▸ **TASK BRIEF**
Would you repeat each of the lines below exactly?
━━━━━ THE INPUT ━━━━━
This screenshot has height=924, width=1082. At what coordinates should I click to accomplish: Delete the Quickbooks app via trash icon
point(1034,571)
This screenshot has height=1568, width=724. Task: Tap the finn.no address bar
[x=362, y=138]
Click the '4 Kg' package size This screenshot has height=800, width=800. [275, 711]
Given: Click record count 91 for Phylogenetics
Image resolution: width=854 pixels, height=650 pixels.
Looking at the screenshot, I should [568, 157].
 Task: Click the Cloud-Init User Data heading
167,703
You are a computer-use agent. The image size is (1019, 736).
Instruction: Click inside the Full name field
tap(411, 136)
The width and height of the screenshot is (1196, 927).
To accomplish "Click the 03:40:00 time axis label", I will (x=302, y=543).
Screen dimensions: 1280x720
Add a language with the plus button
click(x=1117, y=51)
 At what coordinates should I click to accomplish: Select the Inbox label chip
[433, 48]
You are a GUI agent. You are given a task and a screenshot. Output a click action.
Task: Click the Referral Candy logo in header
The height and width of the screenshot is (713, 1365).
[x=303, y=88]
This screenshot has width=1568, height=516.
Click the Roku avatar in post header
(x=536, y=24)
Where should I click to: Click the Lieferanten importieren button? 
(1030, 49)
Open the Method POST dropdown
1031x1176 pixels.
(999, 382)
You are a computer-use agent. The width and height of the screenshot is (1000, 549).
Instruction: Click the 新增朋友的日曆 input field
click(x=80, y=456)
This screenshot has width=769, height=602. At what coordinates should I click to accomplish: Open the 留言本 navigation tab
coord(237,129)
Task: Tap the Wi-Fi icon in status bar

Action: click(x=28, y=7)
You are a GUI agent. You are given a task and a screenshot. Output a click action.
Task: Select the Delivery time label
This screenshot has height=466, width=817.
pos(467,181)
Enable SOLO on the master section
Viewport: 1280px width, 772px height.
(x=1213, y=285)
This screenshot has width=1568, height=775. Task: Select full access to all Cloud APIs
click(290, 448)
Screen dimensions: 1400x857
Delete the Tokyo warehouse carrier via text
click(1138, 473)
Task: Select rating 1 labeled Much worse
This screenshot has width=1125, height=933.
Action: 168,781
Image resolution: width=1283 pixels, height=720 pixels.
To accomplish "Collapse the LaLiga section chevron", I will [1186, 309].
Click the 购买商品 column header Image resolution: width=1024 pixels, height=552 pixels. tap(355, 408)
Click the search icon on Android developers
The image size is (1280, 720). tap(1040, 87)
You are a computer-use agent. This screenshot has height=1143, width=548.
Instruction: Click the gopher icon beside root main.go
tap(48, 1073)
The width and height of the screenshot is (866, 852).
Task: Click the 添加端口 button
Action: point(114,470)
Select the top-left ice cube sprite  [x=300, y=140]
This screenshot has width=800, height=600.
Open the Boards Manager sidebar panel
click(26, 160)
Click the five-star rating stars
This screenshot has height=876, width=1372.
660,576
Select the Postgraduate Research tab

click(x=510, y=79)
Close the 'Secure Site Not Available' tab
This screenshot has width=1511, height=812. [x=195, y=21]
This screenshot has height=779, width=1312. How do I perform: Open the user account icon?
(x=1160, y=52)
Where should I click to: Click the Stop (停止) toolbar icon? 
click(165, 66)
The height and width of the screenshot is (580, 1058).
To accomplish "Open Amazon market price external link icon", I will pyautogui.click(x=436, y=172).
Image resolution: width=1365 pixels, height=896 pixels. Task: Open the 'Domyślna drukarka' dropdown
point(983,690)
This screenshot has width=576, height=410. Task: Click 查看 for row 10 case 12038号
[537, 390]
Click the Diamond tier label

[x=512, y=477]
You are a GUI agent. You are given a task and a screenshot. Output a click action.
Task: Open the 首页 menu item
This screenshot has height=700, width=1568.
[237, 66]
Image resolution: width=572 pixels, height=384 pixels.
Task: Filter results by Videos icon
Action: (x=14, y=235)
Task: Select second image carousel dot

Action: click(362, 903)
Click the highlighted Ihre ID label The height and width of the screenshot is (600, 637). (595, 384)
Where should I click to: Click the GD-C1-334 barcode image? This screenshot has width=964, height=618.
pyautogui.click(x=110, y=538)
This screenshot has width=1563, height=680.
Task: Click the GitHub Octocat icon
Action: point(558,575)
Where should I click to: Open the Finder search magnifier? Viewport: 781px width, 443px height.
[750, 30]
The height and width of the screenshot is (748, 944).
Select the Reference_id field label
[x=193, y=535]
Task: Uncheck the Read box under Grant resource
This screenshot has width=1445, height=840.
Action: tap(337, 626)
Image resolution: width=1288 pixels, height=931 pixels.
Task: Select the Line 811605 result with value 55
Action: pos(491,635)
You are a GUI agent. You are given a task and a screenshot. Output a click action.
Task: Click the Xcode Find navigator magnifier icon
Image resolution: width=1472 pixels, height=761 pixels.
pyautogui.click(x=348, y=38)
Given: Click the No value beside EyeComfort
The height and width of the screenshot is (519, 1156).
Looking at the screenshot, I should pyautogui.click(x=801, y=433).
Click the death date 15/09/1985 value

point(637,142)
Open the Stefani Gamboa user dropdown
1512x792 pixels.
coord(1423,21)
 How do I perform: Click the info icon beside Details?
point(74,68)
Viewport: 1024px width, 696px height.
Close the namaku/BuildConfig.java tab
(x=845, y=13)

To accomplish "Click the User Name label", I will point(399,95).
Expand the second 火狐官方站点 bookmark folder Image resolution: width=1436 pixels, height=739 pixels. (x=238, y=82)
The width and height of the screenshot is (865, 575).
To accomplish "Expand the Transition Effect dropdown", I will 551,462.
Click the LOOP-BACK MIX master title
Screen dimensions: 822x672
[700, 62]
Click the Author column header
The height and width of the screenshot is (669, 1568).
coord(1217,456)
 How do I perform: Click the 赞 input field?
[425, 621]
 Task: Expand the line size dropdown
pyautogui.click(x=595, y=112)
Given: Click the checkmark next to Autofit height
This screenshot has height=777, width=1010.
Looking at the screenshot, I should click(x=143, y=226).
━━━━━
▸ **FINAL ANSWER**
This screenshot has height=924, width=1082. At what coordinates should I click to accomplish: Delete the Quickbooks app via trash icon
point(1034,571)
This screenshot has height=1568, width=724. Task: Tap the finn.no address bar
[x=362, y=138]
Click the '4 Kg' package size This screenshot has height=800, width=800. [275, 711]
Given: Click record count 91 for Phylogenetics
Image resolution: width=854 pixels, height=650 pixels.
Looking at the screenshot, I should [568, 157].
 Task: Click the Cloud-Init User Data heading
167,703
You are a computer-use agent. The image size is (1019, 736).
Instruction: Click inside the Full name field
tap(411, 136)
The width and height of the screenshot is (1196, 927).
To accomplish "Click the 03:40:00 time axis label", I will (x=302, y=543).
Screen dimensions: 1280x720
Add a language with the plus button
click(x=1117, y=51)
 At what coordinates should I click to accomplish: Select the Inbox label chip
[433, 48]
You are a GUI agent. You are given a task and a screenshot. Output a click action.
Task: Click the Referral Candy logo in header
The height and width of the screenshot is (713, 1365).
[x=303, y=88]
This screenshot has width=1568, height=516.
Click the Roku avatar in post header
(x=536, y=24)
Where should I click to: Click the Lieferanten importieren button? 
(1030, 49)
Open the Method POST dropdown
1031x1176 pixels.
(999, 382)
You are a computer-use agent. The width and height of the screenshot is (1000, 549).
Instruction: Click the 新增朋友的日曆 input field
click(x=80, y=456)
This screenshot has width=769, height=602. At what coordinates should I click to accomplish: Open the 留言本 navigation tab
coord(237,129)
Task: Tap the Wi-Fi icon in status bar

Action: click(x=28, y=7)
You are a GUI agent. You are given a task and a screenshot. Output a click action.
Task: Select the Delivery time label
This screenshot has height=466, width=817.
pos(467,181)
Enable SOLO on the master section
Viewport: 1280px width, 772px height.
(x=1213, y=285)
This screenshot has width=1568, height=775. Task: Select full access to all Cloud APIs
click(290, 448)
Screen dimensions: 1400x857
Delete the Tokyo warehouse carrier via text
click(1138, 473)
Task: Select rating 1 labeled Much worse
This screenshot has width=1125, height=933.
Action: 168,781
Image resolution: width=1283 pixels, height=720 pixels.
To accomplish "Collapse the LaLiga section chevron", I will [1186, 309].
Click the 购买商品 column header Image resolution: width=1024 pixels, height=552 pixels. tap(355, 408)
Click the search icon on Android developers
The image size is (1280, 720). tap(1040, 87)
You are a computer-use agent. This screenshot has height=1143, width=548.
Instruction: Click the gopher icon beside root main.go
tap(48, 1073)
The width and height of the screenshot is (866, 852).
Task: Click the 添加端口 button
Action: point(114,470)
Select the top-left ice cube sprite  [x=300, y=140]
This screenshot has width=800, height=600.
Open the Boards Manager sidebar panel
click(26, 160)
Click the five-star rating stars
This screenshot has height=876, width=1372.
660,576
Select the Postgraduate Research tab

click(x=510, y=79)
Close the 'Secure Site Not Available' tab
This screenshot has width=1511, height=812. [x=195, y=21]
This screenshot has height=779, width=1312. How do I perform: Open the user account icon?
(x=1160, y=52)
Where should I click to: Click the Stop (停止) toolbar icon? 
click(165, 66)
The height and width of the screenshot is (580, 1058).
To accomplish "Open Amazon market price external link icon", I will pyautogui.click(x=436, y=172).
Image resolution: width=1365 pixels, height=896 pixels. Task: Open the 'Domyślna drukarka' dropdown
point(983,690)
This screenshot has width=576, height=410. Task: Click 查看 for row 10 case 12038号
[537, 390]
Click the Diamond tier label

[x=512, y=477]
You are a GUI agent. You are given a task and a screenshot. Output a click action.
Task: Open the 首页 menu item
This screenshot has height=700, width=1568.
[237, 66]
Image resolution: width=572 pixels, height=384 pixels.
Task: Filter results by Videos icon
Action: (x=14, y=235)
Task: Select second image carousel dot

Action: click(362, 903)
Click the highlighted Ihre ID label The height and width of the screenshot is (600, 637). (595, 384)
Where should I click to: Click the GD-C1-334 barcode image? This screenshot has width=964, height=618.
pyautogui.click(x=110, y=538)
This screenshot has width=1563, height=680.
Task: Click the GitHub Octocat icon
Action: point(558,575)
Where should I click to: Open the Finder search magnifier? Viewport: 781px width, 443px height.
[750, 30]
The height and width of the screenshot is (748, 944).
Select the Reference_id field label
[x=193, y=535]
Task: Uncheck the Read box under Grant resource
This screenshot has width=1445, height=840.
Action: tap(337, 626)
Image resolution: width=1288 pixels, height=931 pixels.
Task: Select the Line 811605 result with value 55
Action: pos(491,635)
You are a GUI agent. You are given a task and a screenshot. Output a click action.
Task: Click the Xcode Find navigator magnifier icon
Image resolution: width=1472 pixels, height=761 pixels.
pyautogui.click(x=348, y=38)
Given: Click the No value beside EyeComfort
The height and width of the screenshot is (519, 1156).
Looking at the screenshot, I should pyautogui.click(x=801, y=433).
Click the death date 15/09/1985 value

point(637,142)
Open the Stefani Gamboa user dropdown
1512x792 pixels.
coord(1423,21)
 How do I perform: Click the info icon beside Details?
point(74,68)
Viewport: 1024px width, 696px height.
Close the namaku/BuildConfig.java tab
(x=845, y=13)

To accomplish "Click the User Name label", I will point(399,95).
Expand the second 火狐官方站点 bookmark folder Image resolution: width=1436 pixels, height=739 pixels. (x=238, y=82)
The width and height of the screenshot is (865, 575).
To accomplish "Expand the Transition Effect dropdown", I will 551,462.
Click the LOOP-BACK MIX master title
Screen dimensions: 822x672
[700, 62]
Click the Author column header
The height and width of the screenshot is (669, 1568).
coord(1217,456)
 How do I perform: Click the 赞 input field?
[425, 621]
 Task: Expand the line size dropdown
pyautogui.click(x=595, y=112)
Given: Click the checkmark next to Autofit height
This screenshot has height=777, width=1010.
Looking at the screenshot, I should click(x=143, y=226).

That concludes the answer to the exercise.